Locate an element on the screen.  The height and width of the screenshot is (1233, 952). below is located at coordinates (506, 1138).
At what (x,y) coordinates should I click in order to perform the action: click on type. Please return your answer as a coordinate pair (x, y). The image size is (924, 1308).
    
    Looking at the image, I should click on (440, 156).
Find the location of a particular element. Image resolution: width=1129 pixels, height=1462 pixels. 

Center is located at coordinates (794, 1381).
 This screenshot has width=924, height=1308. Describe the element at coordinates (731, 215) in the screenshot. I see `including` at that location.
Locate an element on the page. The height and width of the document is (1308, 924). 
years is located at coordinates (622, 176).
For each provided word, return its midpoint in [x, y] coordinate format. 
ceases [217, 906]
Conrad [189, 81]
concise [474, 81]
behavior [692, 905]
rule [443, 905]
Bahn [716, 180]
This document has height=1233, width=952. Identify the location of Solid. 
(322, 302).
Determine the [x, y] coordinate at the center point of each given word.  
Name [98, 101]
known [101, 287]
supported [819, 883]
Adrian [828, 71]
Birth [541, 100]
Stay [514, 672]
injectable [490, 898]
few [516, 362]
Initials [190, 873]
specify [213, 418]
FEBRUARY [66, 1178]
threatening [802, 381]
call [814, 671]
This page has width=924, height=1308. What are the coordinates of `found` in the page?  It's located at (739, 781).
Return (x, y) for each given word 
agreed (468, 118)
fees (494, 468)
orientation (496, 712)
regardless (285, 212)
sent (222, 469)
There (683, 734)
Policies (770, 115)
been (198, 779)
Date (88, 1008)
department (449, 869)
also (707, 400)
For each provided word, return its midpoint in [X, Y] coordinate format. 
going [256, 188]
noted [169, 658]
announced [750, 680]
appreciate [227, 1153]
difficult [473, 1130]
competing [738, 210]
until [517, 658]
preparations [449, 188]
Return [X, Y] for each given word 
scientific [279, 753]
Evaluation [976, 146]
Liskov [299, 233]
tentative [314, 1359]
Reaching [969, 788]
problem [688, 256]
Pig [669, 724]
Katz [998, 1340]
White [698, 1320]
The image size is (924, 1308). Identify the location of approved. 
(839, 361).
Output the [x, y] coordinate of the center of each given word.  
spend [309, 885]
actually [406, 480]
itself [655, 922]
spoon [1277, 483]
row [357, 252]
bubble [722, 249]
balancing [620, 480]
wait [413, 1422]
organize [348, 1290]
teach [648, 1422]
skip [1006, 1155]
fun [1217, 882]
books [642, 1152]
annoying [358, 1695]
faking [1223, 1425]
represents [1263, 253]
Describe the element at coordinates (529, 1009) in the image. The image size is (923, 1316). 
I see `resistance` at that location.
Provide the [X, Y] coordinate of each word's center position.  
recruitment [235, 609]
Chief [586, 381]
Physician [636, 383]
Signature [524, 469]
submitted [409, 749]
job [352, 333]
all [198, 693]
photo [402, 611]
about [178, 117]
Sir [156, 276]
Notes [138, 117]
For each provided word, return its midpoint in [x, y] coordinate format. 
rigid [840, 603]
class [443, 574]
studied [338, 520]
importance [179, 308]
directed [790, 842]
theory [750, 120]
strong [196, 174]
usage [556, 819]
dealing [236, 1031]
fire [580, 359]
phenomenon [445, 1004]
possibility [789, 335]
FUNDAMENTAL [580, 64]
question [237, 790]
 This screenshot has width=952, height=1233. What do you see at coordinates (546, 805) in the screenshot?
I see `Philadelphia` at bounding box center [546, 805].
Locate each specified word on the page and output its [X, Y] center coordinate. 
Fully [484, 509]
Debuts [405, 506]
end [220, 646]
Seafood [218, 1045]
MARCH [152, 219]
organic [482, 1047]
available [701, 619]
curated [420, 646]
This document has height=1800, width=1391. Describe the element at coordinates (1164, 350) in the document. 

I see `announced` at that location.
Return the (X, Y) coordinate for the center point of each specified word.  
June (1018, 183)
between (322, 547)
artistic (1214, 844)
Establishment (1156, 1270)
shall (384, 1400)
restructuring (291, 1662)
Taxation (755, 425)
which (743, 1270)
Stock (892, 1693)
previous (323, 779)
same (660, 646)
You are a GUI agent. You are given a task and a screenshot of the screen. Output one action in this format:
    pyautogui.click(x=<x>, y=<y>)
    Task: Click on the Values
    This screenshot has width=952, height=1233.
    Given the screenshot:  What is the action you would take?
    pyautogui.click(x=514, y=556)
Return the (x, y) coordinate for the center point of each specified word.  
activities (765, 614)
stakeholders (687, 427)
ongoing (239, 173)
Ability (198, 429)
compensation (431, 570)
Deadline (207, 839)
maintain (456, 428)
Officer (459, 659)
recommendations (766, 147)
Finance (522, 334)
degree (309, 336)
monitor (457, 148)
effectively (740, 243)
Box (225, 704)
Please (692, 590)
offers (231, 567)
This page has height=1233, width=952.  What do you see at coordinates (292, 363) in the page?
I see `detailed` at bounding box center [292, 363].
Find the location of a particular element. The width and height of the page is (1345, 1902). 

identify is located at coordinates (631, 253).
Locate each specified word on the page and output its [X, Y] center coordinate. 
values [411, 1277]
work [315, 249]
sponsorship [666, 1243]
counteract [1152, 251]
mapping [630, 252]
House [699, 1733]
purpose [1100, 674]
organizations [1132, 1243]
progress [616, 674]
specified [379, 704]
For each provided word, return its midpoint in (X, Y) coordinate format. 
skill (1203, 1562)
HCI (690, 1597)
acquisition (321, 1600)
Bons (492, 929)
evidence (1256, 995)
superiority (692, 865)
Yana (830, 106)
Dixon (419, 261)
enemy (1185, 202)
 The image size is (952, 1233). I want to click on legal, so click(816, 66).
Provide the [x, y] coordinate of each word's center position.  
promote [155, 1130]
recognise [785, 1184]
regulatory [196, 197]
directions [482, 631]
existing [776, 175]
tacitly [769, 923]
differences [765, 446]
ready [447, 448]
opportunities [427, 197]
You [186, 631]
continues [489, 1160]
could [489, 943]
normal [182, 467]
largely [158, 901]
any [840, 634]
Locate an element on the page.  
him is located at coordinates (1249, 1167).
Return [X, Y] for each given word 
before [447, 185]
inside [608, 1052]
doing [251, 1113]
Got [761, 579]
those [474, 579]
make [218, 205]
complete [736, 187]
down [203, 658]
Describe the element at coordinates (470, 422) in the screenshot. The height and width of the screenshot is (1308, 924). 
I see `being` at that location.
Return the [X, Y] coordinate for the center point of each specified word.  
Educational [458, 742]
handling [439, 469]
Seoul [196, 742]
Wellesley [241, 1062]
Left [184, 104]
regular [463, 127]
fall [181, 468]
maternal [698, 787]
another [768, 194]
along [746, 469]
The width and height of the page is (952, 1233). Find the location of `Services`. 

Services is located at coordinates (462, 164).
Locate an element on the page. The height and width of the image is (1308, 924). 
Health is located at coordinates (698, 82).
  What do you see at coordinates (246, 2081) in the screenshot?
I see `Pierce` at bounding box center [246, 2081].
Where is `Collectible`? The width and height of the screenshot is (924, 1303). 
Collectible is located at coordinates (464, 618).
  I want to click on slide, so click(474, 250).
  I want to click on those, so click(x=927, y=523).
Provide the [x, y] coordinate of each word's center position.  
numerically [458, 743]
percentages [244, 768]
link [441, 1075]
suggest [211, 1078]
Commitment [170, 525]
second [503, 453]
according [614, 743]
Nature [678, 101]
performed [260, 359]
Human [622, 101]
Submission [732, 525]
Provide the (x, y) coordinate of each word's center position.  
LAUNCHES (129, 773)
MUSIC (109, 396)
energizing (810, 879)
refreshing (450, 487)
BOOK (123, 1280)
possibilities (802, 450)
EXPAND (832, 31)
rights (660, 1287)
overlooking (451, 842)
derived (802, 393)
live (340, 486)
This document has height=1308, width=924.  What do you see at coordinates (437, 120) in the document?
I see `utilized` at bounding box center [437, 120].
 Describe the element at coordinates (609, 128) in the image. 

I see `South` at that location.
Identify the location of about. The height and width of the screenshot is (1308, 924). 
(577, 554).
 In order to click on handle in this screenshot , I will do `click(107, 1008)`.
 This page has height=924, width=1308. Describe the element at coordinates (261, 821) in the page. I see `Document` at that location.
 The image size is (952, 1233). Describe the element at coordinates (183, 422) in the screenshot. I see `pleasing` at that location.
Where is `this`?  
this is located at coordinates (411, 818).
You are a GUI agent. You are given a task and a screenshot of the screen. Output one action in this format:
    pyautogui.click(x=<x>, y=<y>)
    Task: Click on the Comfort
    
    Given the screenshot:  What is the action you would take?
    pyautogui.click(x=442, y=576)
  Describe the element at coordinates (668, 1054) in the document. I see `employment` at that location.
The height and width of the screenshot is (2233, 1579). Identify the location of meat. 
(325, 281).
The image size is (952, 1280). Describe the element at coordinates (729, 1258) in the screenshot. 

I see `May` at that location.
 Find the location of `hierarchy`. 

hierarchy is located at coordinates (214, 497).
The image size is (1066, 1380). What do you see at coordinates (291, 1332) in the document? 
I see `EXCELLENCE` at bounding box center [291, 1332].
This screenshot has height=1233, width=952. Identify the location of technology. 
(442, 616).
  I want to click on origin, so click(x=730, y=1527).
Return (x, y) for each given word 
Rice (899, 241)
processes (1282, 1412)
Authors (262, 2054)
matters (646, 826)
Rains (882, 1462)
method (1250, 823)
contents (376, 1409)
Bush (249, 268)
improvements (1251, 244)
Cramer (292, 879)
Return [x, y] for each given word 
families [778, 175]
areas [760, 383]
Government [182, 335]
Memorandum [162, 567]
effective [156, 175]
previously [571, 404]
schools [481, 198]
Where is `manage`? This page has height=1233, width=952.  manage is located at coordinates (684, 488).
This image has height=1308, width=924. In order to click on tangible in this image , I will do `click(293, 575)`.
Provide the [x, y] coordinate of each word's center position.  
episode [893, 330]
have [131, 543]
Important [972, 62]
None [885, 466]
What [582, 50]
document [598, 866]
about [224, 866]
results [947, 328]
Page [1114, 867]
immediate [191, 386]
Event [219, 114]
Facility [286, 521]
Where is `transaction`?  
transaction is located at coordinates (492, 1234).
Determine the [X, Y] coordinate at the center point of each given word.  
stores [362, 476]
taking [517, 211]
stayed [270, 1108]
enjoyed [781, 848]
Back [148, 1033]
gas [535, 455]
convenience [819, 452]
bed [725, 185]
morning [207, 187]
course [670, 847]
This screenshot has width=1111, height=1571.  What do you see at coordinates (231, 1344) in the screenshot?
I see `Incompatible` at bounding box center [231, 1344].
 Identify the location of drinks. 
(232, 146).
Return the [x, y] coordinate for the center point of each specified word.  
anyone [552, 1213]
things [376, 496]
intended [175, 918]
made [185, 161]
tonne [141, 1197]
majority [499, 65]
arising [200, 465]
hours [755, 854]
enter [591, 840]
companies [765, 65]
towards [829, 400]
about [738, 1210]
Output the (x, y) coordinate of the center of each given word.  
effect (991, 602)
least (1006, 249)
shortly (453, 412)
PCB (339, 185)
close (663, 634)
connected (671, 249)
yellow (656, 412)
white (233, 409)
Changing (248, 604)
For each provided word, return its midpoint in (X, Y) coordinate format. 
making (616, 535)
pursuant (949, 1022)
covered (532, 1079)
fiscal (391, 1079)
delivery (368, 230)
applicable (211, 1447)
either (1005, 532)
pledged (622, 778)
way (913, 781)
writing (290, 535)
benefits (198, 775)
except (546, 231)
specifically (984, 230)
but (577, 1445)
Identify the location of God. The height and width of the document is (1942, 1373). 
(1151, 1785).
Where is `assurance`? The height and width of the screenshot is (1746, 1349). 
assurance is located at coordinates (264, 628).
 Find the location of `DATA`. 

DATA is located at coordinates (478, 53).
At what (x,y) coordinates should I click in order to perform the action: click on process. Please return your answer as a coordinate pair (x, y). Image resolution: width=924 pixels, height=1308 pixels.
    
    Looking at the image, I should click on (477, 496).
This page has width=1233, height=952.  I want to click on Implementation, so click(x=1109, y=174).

### Directions
Reproduce the data above verbatim, starting with the line that contains "suggest [211, 1078]" and continuing down through the line that contains "(325, 281).", with both of those lines included.

### Result of the exercise
suggest [211, 1078]
Commitment [170, 525]
second [503, 453]
according [614, 743]
Nature [678, 101]
performed [260, 359]
Human [622, 101]
Submission [732, 525]
Provide the (x, y) coordinate of each word's center position.  
LAUNCHES (129, 773)
MUSIC (109, 396)
energizing (810, 879)
refreshing (450, 487)
BOOK (123, 1280)
possibilities (802, 450)
EXPAND (832, 31)
rights (660, 1287)
overlooking (451, 842)
derived (802, 393)
live (340, 486)
This document has height=1308, width=924.  What do you see at coordinates (437, 120) in the document?
I see `utilized` at bounding box center [437, 120].
 Describe the element at coordinates (609, 128) in the image. 

I see `South` at that location.
Identify the location of about. The height and width of the screenshot is (1308, 924). 
(577, 554).
 In order to click on handle in this screenshot , I will do `click(107, 1008)`.
 This page has height=924, width=1308. Describe the element at coordinates (261, 821) in the page. I see `Document` at that location.
 The image size is (952, 1233). Describe the element at coordinates (183, 422) in the screenshot. I see `pleasing` at that location.
Where is `this`?  
this is located at coordinates (411, 818).
You are a GUI agent. You are given a task and a screenshot of the screen. Output one action in this format:
    pyautogui.click(x=<x>, y=<y>)
    Task: Click on the Comfort
    
    Given the screenshot:  What is the action you would take?
    pyautogui.click(x=442, y=576)
  Describe the element at coordinates (668, 1054) in the document. I see `employment` at that location.
The height and width of the screenshot is (2233, 1579). Identify the location of meat. 
(325, 281).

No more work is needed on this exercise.